·Psychology & Behavior
Section 1
The Core Idea
Julia Galef spent a decade studying why some people update their beliefs when confronted with evidence and others dig in. Her framework, published in The Scout Mindset (2021), reduces the problem to a single distinction. There are two cognitive postures. The soldier mindset treats beliefs as territory to defend. The scout mindset treats beliefs as maps to be corrected.
The soldier's question is: "How can I defend this?" The scout's question is: "Is this true?" The soldier looks at evidence and asks which parts support their existing position. The scout looks at evidence and asks what position the evidence supports. The soldier experiences being wrong as a defeat. The scout experiences being wrong as an upgrade — the map just got more accurate.
The distinction is not about intelligence. Galef found that IQ does not predict which mindset a person defaults to. Highly intelligent people are often the best soldiers — they construct more sophisticated defences of wrong beliefs, find more creative ways to dismiss contradicting evidence, and build more elaborate justifications for positions they arrived at emotionally.
Intelligence is a weapon. The mindset determines what the weapon is aimed at: defending the position or mapping the terrain.
The soldier mindset is the default. Evolution built it. If you're a tribal human whose survival depends on group cohesion, being right matters less than being aligned with the tribe. Updating your beliefs to match reality but losing your allies in the process is a terrible survival strategy. So the brain developed an arsenal of belief-defence mechanisms: confirmation bias (seek evidence that supports), motivated reasoning (evaluate evidence through the lens of your preferred conclusion), identity-protective cognition (reject evidence that threatens your self-concept). These are not bugs. They are features — optimised for social survival, not epistemic accuracy.
The scout mindset is a learned override. It requires noticing that you're in soldier mode and choosing — against the brain's default wiring — to switch to scout mode. Galef identifies specific tells: the physical sensation of defensiveness when encountering a challenging argument, the impulse to find flaws in evidence before considering its merits, the selective application of skepticism (applying rigorous standards to evidence you dislike and accepting weak evidence you like). The meta-skill is not being right. It is noticing when you've stopped trying to be right and started trying to be defended.

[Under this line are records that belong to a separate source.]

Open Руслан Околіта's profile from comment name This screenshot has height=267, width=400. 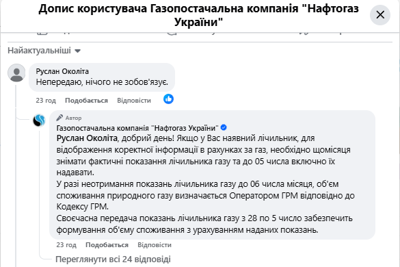[x=62, y=71]
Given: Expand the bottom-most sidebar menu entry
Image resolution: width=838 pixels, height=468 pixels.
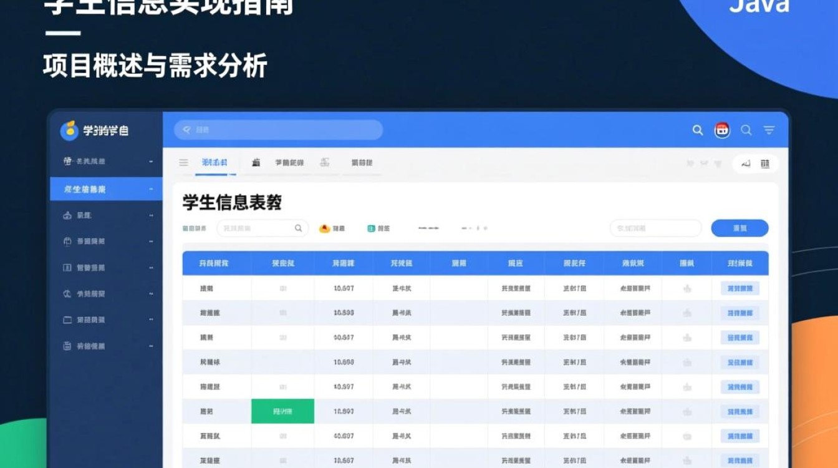Looking at the screenshot, I should 105,344.
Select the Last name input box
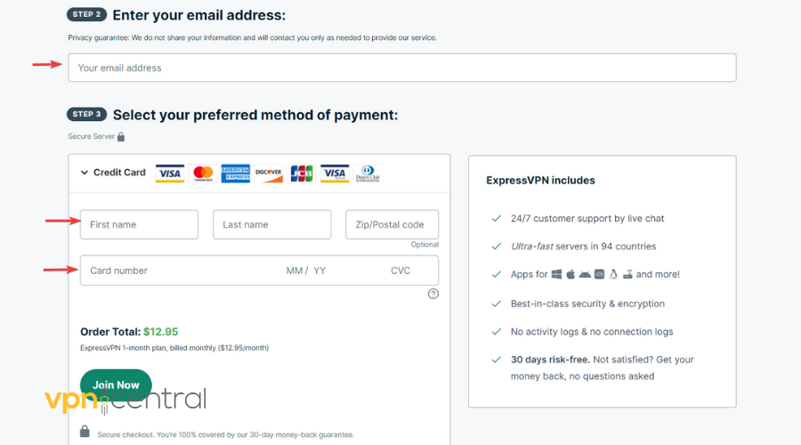 click(x=271, y=225)
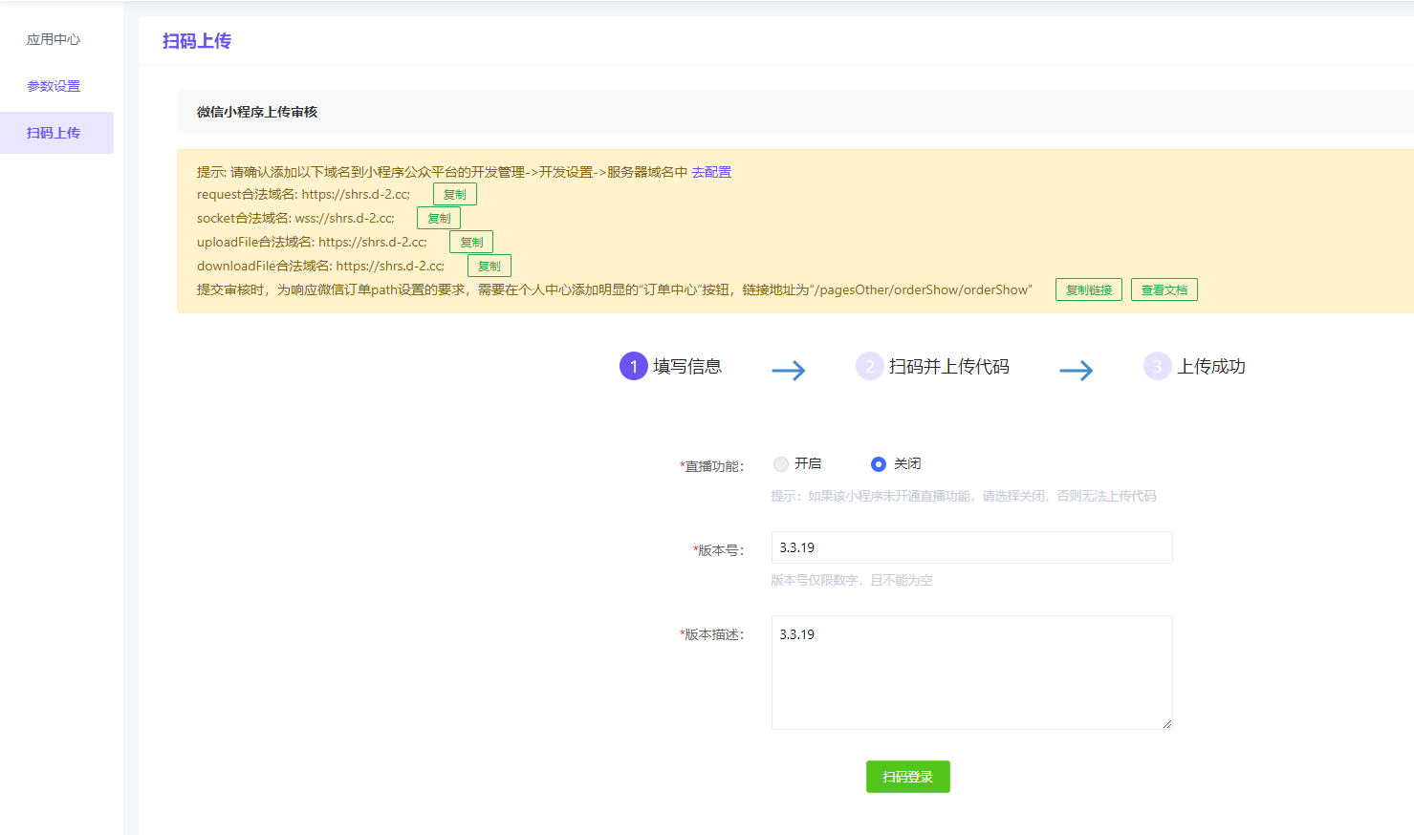Select 开启 radio for 直播功能

point(781,464)
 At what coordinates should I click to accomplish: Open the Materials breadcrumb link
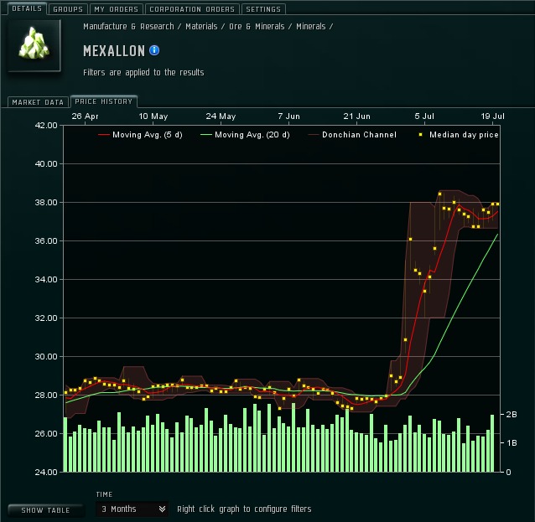tap(202, 27)
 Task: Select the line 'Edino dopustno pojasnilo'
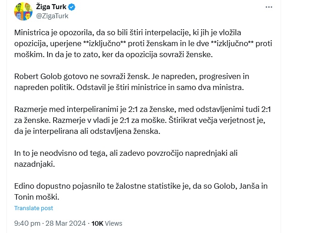141,186
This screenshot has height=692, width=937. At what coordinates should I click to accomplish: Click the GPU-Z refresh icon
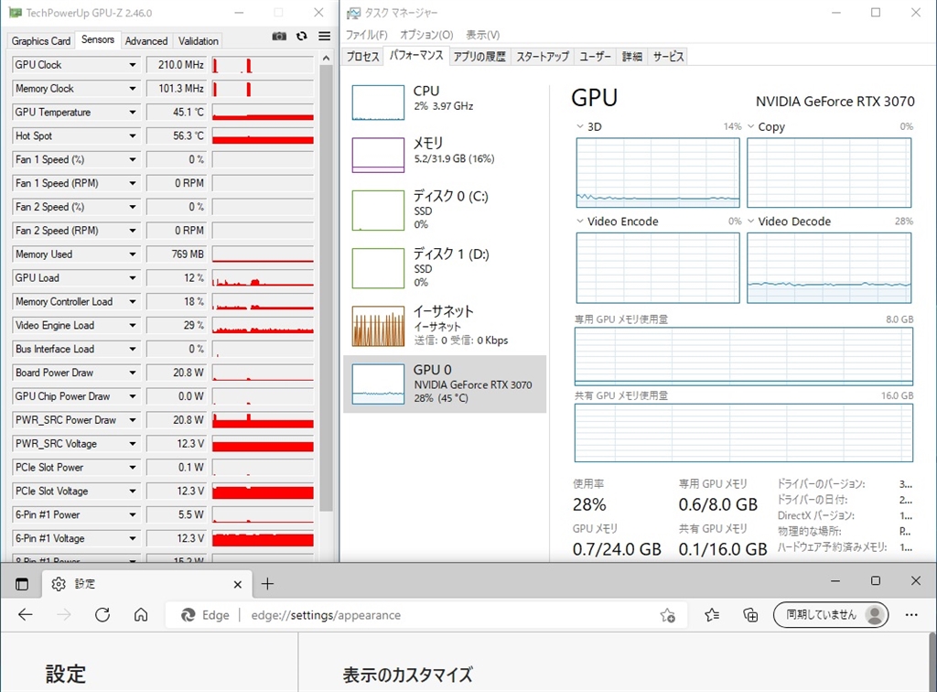(x=302, y=36)
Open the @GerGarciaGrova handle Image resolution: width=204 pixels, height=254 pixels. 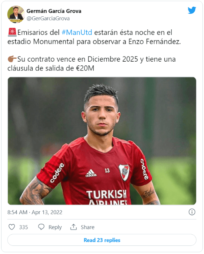(48, 19)
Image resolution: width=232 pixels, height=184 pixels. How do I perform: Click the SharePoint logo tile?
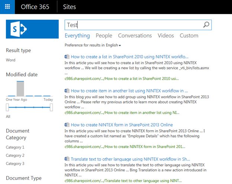(32, 29)
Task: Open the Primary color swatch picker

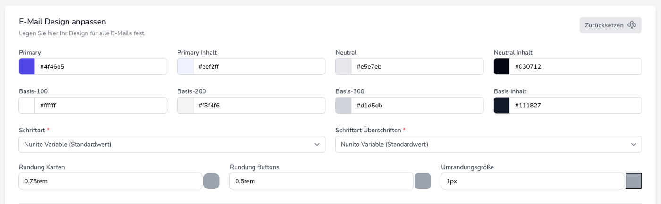Action: pyautogui.click(x=27, y=67)

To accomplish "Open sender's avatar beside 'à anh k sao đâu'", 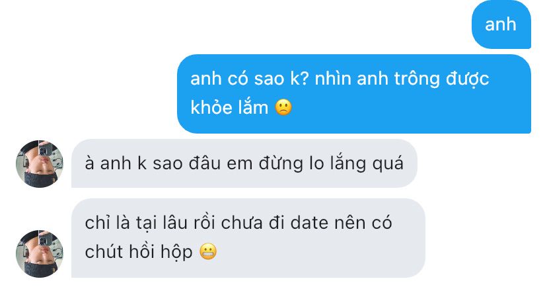I will pyautogui.click(x=40, y=164).
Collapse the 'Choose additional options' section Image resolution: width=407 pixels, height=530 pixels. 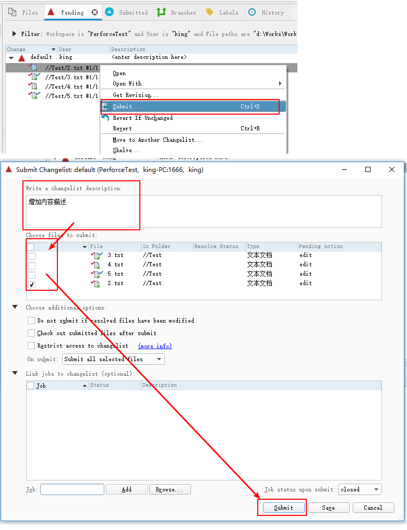(x=15, y=307)
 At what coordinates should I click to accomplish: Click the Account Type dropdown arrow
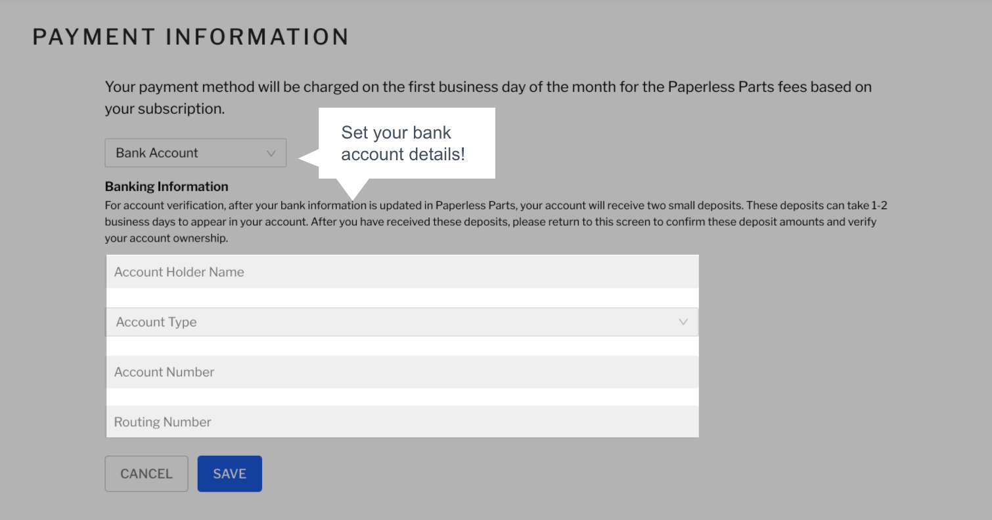pos(683,322)
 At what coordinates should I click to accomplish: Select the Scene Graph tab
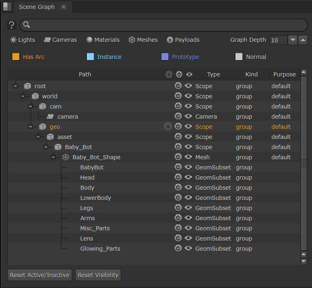[x=37, y=7]
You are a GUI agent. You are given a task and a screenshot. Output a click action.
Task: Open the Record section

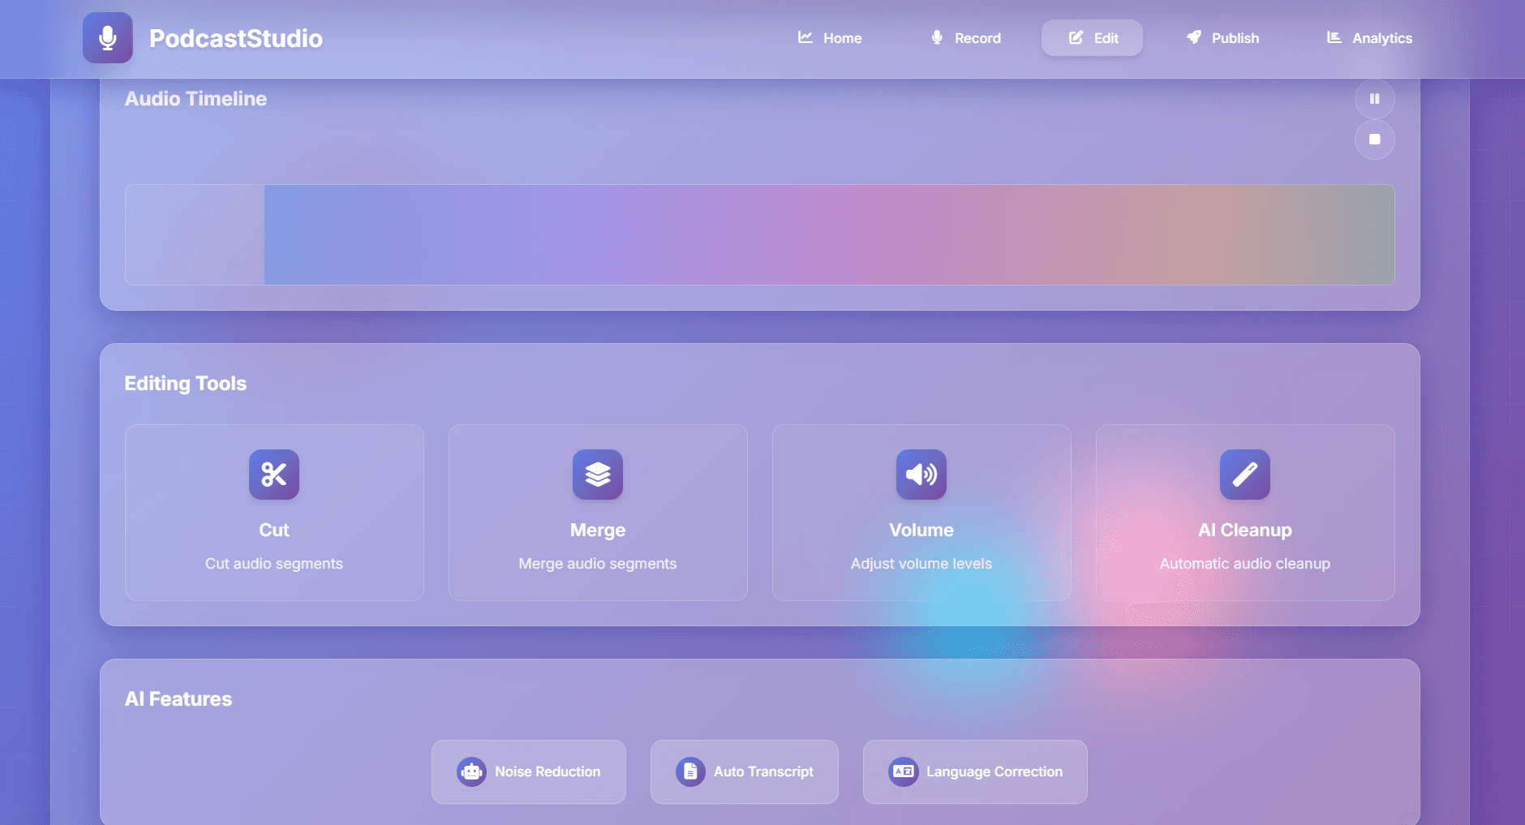click(965, 38)
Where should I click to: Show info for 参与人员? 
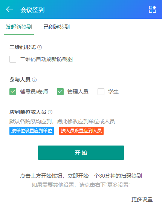pyautogui.click(x=34, y=80)
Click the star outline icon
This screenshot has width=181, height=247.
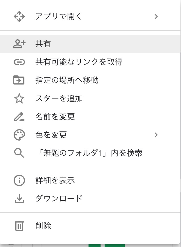pos(19,99)
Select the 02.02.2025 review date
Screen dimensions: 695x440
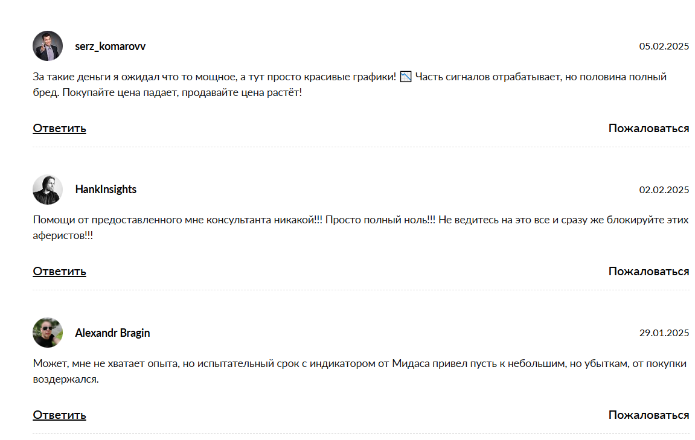tap(664, 190)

Applied to building companies, the scout mindset is the difference between founders who pivot when the data demands it and founders who explain away the data until the company dies. It is the difference between investors who update their thesis when market conditions change and investors who double down on a broken thesis because admitting error would threaten their identity. It is the difference between organisations that learn and organisations that rationalise.